ACTIVITY LIST
a) Repeat a passage from the pregnancy account word for word. Begin at the words that have "I had been trying" and stop after "on the foetus.".
b) Answer these questions from the pregnancy account:
(i) In what month and year did the writer first discover a pregnancy?
(ii) At how many weeks did the hospital say the baby in the second pregnancy had died?
(iii) What did the hospital use to remove the baby after the bad bleed?
c) Recast the paragraph of the pregnancy account that begins "In Jan 09 I discovered" as a short list, keeping its main facts.

STUDY TEXT

========================================================================

In Jan 09 I discovered I was pregnant, and I was scared but so excited. I never would have expected to be on of those people to lose their baby, but I did. 1 week before my dating scan, I started to bleed, within 24 hours, I passed the baby, I was the only one to see my baby, and it was so disturbing, that poor little thing no more.

I had been trying ever since, and discovered I was pregnant again in Aug 10, I was scared but soo excited, all the docs told me it probably wouldn't end in miscarriage again. Low and behold I got to 11 weeks 1 day, and my worst fear dark brown clots, then nothing for a day, then I started to bleed, I went to the hospital and they confirmed the baby had died 2 weeks earlier at 9 weeks. What I do not understand is I had a scan at 6 weeks 5 days they found a heart beat, again at 8 weeks 5 days everything seemed fine, the thought that 2 day or so later my baby died, and I had been walking round with a dead baby for 2 weeks. I ended up having a bad bleed, and was rushed in to hospital where they used forceps to remove the baby - they have said they will run tests on the foetus.

========================================================================

RAW DATA
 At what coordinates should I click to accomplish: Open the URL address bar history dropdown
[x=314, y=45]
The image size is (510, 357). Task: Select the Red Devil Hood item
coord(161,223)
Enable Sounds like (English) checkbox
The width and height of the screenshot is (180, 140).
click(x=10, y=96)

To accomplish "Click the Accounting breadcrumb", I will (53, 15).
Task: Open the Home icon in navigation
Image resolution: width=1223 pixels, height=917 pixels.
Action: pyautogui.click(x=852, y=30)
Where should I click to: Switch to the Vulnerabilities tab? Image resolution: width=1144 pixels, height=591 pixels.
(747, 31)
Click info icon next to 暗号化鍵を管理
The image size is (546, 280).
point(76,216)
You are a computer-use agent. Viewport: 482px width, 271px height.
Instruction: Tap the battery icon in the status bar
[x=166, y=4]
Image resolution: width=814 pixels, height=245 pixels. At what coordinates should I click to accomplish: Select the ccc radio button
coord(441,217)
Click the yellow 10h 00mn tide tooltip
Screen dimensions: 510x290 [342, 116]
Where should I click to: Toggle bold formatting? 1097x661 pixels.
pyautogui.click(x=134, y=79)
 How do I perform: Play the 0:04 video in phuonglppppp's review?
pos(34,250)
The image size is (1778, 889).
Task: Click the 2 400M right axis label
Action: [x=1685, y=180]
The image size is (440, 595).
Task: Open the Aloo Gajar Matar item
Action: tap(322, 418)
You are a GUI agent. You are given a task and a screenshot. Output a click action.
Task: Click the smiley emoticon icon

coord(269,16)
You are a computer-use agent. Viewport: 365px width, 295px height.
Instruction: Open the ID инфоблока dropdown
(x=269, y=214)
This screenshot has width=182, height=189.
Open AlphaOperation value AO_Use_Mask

========================================================================

SOLUTIONS TO EACH TASK
a)
I had been trying ever since, and discovered I was pregnant again in Aug 10, I was scared but soo excited, all the docs told me it probably wouldn't end in miscarriage again. Low and behold I got to 11 weeks 1 day, and my worst fear dark brown clots, then nothing for a day, then I started to bleed, I went to the hospital and they confirmed the baby had died 2 weeks earlier at 9 weeks. What I do not understand is I had a scan at 6 weeks 5 days they found a heart beat, again at 8 weeks 5 days everything seemed fine, the thought that 2 day or so later my baby died, and I had been walking round with a dead baby for 2 weeks. I ended up having a bad bleed, and was rushed in to hospital where they used forceps to remove the baby - they have said they will run tests on the foetus.

b)
(i) Jan 09
(ii) 9 weeks
(iii) Forceps

c)
- Jan 09: the writer discovered the pregnancy and felt scared but very excited.
- One week before the dating scan, bleeding began.
- Within 24 hours, the baby was passed.
- The writer was the only one to see the baby and found it very disturbing.